Task description: Filter the entries below down to the lines that hold "computer".

━━━━━━

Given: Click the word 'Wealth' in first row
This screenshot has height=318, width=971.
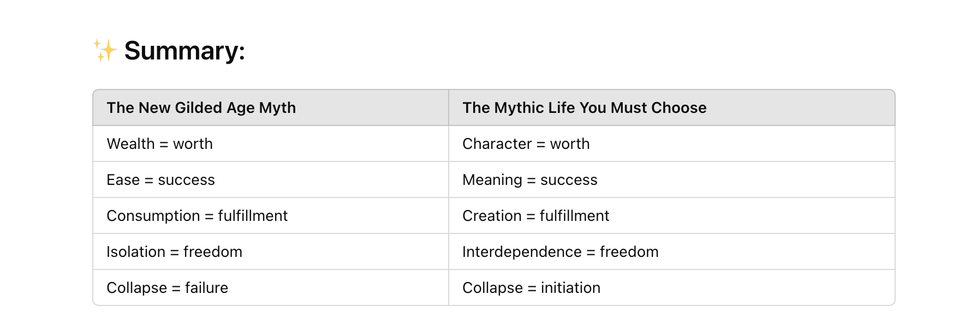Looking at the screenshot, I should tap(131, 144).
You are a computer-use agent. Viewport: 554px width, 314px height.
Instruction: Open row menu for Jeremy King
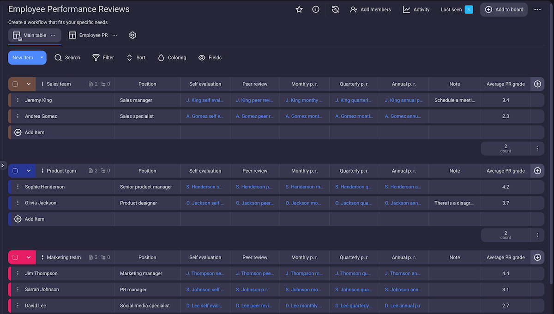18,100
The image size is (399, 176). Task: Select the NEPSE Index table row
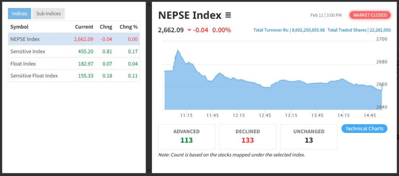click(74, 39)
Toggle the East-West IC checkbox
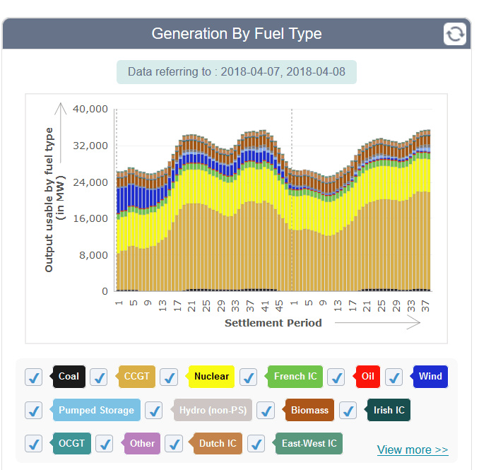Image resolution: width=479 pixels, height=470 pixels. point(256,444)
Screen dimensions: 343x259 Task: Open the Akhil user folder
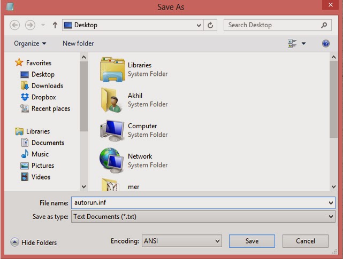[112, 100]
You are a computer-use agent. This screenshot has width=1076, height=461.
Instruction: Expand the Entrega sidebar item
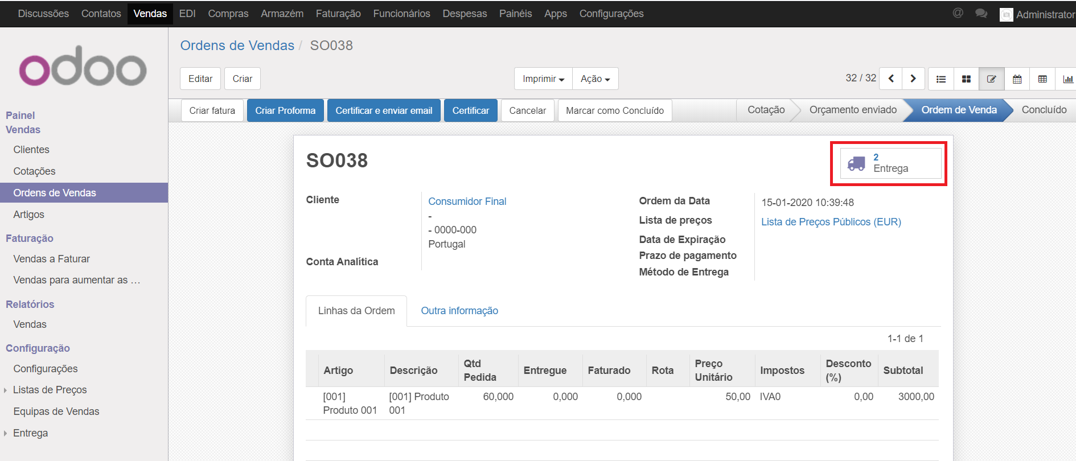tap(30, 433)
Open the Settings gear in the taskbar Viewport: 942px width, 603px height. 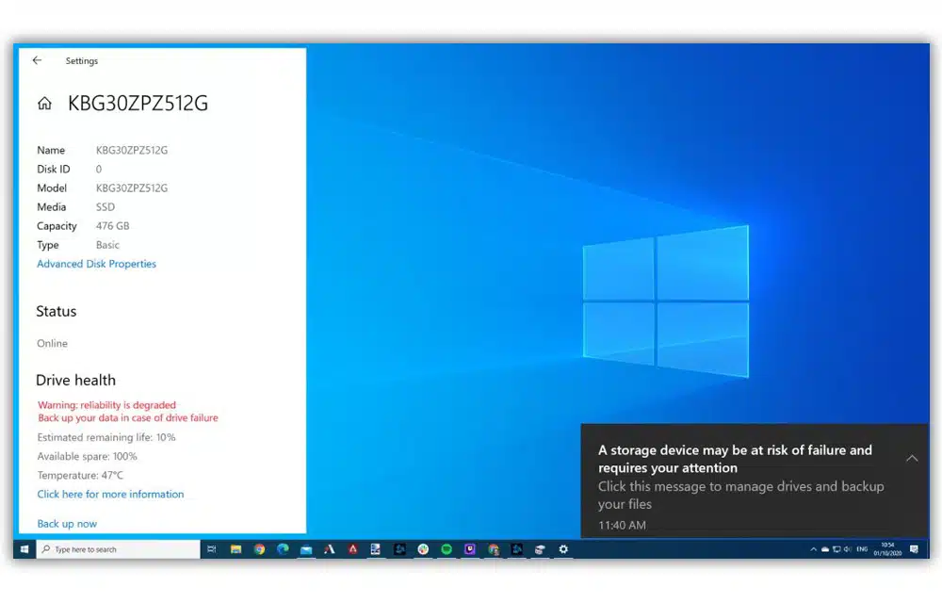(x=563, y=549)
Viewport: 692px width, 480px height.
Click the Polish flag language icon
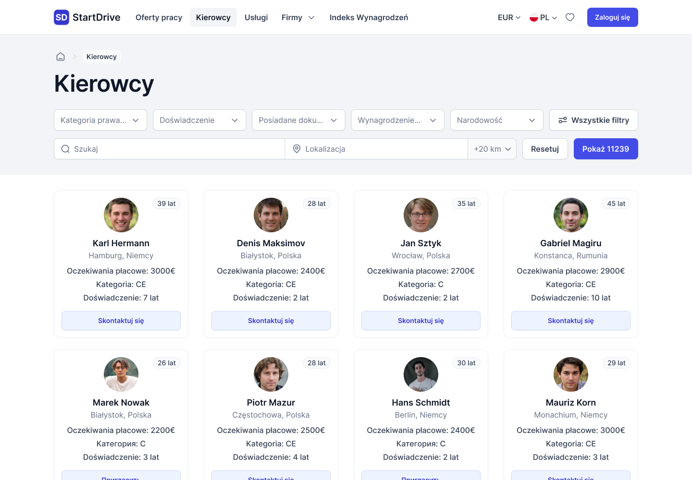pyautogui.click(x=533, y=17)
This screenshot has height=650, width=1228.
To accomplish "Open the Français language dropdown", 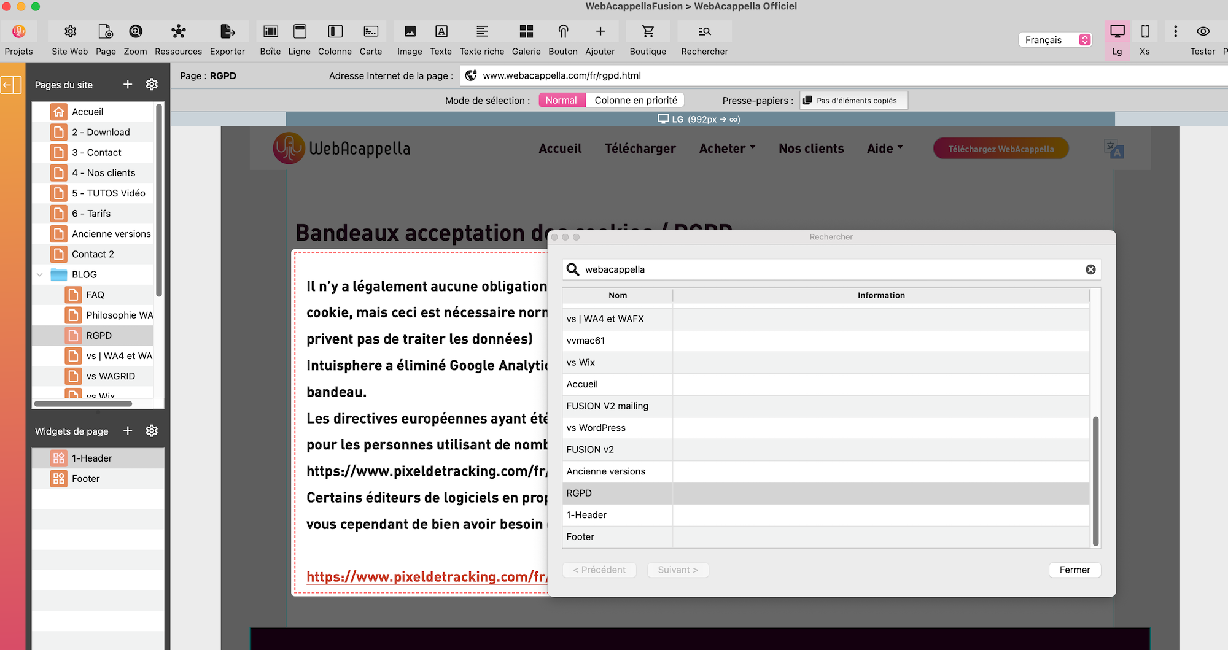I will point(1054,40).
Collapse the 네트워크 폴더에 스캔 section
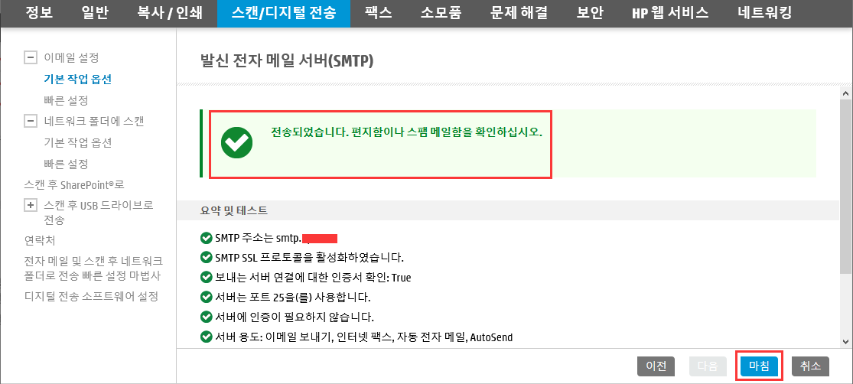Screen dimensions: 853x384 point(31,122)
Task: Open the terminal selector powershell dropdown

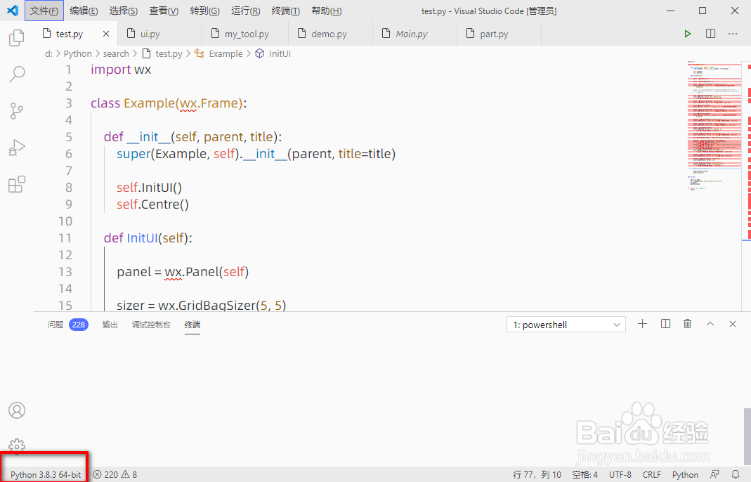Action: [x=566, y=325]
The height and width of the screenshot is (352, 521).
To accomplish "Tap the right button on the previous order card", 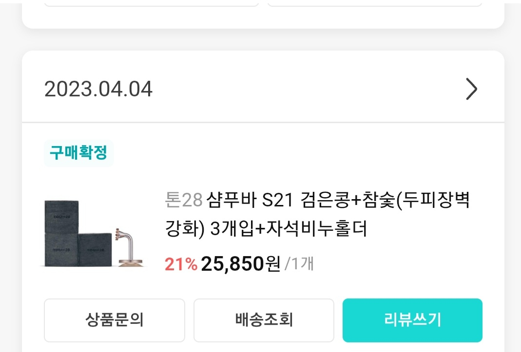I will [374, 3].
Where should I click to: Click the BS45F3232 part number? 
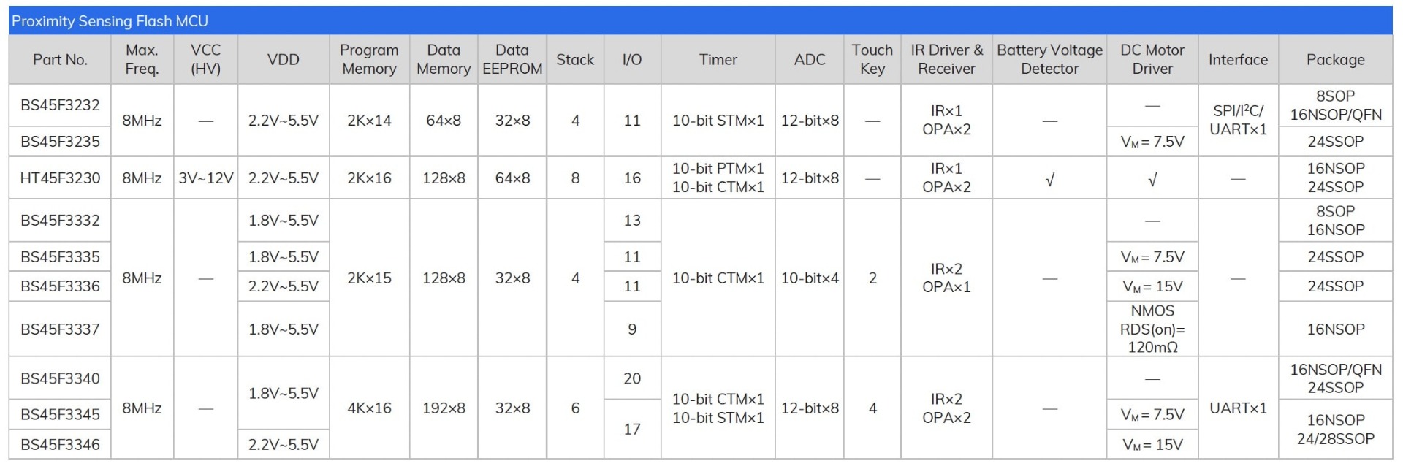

━━━━━━

Task result:
You are a computer-use agent. Viewport: 554px width, 314px height.
You are a computer-use agent. This screenshot has width=1076, height=461.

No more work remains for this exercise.